## 文書の抜粋
佐藤先生に教わったこと-#37
このnoteは、星功基が2003年〜2007年に慶應義塾大学佐藤雅彦研究室に在籍していたころに佐藤先生に教わったことを思い出しながら書いているものです。
佐藤先生はあるとき、
だんご三兄弟について話してくださいました。
まずはレコーディングの現場でのこと。
「レコーディングスタジオに、速水さんと茂森さんが入って、歌ってくれたんですね。」
「だんご、だんご、って。」
「でも、違うんですね。」
「何が違うかっていうと、音の高さ。」
「もう、全然、高い。」
「『もっと低く歌ってください』ってリクエストしました。で、再収録。」
「でも、まだまだ高い。」
「『もっと、もっと低くです』、というと、え?もっと?っと、お二人はとても困惑した表情を浮かべていました。」
「『はい、もっとです。』と返し、再々収録。」
「お二人は、いつも、NHKの番組において、高いキーで歌うことに慣れていました。」
「よかれと思ってなのか、いつもの癖なのか、ここだろうなと設定しているキーがとても高かったんです。」

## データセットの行
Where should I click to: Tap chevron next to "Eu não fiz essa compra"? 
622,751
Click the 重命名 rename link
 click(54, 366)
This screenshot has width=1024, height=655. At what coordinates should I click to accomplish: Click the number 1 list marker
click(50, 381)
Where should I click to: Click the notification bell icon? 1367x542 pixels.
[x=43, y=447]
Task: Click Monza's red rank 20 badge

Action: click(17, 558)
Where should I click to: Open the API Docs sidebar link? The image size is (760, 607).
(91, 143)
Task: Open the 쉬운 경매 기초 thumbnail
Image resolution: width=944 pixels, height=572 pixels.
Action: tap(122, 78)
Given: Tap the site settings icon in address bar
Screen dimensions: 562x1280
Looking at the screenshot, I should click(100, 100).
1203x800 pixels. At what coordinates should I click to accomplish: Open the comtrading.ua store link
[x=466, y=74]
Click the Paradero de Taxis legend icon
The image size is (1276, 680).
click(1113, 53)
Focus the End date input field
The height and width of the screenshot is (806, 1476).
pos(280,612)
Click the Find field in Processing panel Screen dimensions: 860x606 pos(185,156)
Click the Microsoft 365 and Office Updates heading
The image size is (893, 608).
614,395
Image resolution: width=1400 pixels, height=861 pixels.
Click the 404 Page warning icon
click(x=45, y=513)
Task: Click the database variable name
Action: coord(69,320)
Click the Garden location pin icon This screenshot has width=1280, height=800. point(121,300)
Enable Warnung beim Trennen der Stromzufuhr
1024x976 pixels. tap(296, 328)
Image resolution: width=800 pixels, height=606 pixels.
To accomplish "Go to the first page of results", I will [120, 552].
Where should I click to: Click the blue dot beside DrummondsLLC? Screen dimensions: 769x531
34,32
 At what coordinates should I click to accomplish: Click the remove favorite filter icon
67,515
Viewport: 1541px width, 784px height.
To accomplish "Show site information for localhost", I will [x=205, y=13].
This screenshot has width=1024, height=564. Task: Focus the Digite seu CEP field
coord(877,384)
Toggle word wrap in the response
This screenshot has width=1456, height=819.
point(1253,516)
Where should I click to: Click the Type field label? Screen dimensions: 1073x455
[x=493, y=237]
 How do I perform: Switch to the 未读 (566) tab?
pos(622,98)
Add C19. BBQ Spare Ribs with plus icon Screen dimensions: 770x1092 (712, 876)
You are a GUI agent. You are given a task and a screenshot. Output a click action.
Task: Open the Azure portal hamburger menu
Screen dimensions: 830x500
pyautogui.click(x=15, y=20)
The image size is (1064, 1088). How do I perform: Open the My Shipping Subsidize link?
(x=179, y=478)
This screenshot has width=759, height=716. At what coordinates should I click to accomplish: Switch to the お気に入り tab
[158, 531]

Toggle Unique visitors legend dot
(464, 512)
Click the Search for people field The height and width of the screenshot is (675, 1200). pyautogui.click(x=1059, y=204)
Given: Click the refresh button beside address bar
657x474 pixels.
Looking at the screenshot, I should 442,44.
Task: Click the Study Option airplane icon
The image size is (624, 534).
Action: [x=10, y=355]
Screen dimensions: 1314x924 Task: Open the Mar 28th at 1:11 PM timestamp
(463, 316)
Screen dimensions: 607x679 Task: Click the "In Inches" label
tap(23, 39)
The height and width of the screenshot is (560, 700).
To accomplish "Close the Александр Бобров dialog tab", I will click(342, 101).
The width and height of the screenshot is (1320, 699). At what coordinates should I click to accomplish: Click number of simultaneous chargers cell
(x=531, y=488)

## 課題
だんご三兄弟の録音についての文章を、最後の文に続けて書いてください。 これらの行は、だんご三兄弟の録音についての文章とは別の資料です。

## 解答
「もう僕も必死ですから、だんご、だんご です、だんご だんご です と低く低くですとアピール。」
「無事に、最高のテイクがとれました。」
「さて、なぜ、もっと低くなのか。」
「それは、まず、シンプルに、あの歌詞に対して、がーんと低くくることが、音としてキテいるからですよね。」
「だんごだんご(高く歌う)より、だんごだんご(低く歌う)ですよね。もう歌ったときの生理的快感が違う。」
「そして、速水さんと茂森さんの習慣がなかなか抜けなかったように、NHKの教育テレビで流れてきている歌は、基本的にキーが高いんです。」
「子どもたちはそれに慣れている。だから、そこに、だんごだんごってものすごく低くきたら、なんだ?これは?と目がいくんです」
「そして、そこに流れているのは、独特な世界観の、だんごのアニメーション。」
「そんなことを丁寧に、お二人に説明したら、とても理解してくださいました。でも、慣れってなかなか抜けないですよね。」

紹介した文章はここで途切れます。